La memoria riveste un’importanza cruciale per l’identità individuale e collettiva, ma è anche uno strumento delicato, potenzialmente sfruttato a fini di potere; quindi, soggetto a manipolazioni e rielaborazioni su cui non si può smettere di vegliare, fugando il rischio di ricordi alterati, di celebrazioni retoriche, di pietismi evenemenziali.
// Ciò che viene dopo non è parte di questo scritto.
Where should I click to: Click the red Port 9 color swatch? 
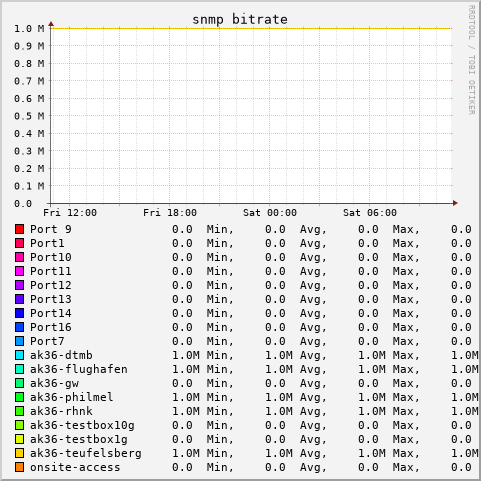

L’attenzione alla storia e la conoscenza oggettiva dei fatti accaduti possono certamente contribuire a costruire un’identità più condivisa che sappia rinnovarsi anno dopo anno, ma deve anche fornire le chiavi di lettura di rapporti di potere che si riproducono nell’attualità. Abbiamo bisogno di memoria, appunto, non di nostalgia; necessitiamo di empatia, ma anche di distacco e lucidità.
La memoria è dunque condivisa solo in via ipotetica, perché dietro la sua facciata “monolitica” vi è sempre un incessante lavoro di riappropriazione e di negoziazione dei ricordi. Oggi, tuttavia, spesso la criticità vera è un’altra ed è a monte: il problema non è una memoria divisa o problematica, ma la mancanza di trasmissione da una generazione all’altra.
Immagine di copertina: “La persistència de la memòria”, Salvador Dalí, 1931; Museum of Modern Art, New York.